>> begin Input rows

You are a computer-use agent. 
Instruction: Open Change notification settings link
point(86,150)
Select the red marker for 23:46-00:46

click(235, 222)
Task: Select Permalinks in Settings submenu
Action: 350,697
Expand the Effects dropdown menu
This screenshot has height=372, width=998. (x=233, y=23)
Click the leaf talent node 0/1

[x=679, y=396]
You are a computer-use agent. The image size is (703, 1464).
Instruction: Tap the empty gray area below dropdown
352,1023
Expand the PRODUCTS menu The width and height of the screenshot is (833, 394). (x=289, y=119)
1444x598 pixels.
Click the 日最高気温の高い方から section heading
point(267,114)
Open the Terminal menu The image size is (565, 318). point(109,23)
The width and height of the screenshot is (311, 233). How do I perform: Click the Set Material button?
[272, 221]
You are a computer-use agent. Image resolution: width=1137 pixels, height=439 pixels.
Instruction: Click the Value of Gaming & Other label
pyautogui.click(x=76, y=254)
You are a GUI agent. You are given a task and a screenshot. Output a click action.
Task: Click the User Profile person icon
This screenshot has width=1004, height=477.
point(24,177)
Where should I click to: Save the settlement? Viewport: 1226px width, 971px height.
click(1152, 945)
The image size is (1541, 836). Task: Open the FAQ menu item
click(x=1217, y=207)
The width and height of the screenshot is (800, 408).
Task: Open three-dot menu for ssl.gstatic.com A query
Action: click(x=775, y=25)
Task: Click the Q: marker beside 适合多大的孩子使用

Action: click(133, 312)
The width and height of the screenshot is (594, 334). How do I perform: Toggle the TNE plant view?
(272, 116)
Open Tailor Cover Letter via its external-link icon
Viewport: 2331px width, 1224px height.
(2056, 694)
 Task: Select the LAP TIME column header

>> end Input rows

### What is required
Copy the lines starting with the one that contains "The width and height of the screenshot is (311, 233)." and going on through the one that contains "click(1152, 945)", requests included. Multiply every coordinate in the answers by 0.2 and round to whole numbers, with halves going up, and leave all other numbers as they are.

### Result of the exercise
The width and height of the screenshot is (311, 233). How do I perform: Click the Set Material button?
[54, 44]
You are a computer-use agent. Image resolution: width=1137 pixels, height=439 pixels.
Instruction: Click the Value of Gaming & Other label
pyautogui.click(x=15, y=51)
You are a GUI agent. You are given a task and a screenshot. Output a click action.
Task: Click the User Profile person icon
This screenshot has width=1004, height=477.
point(5,35)
Where should I click to: Save the settlement? Viewport: 1226px width, 971px height.
click(230, 189)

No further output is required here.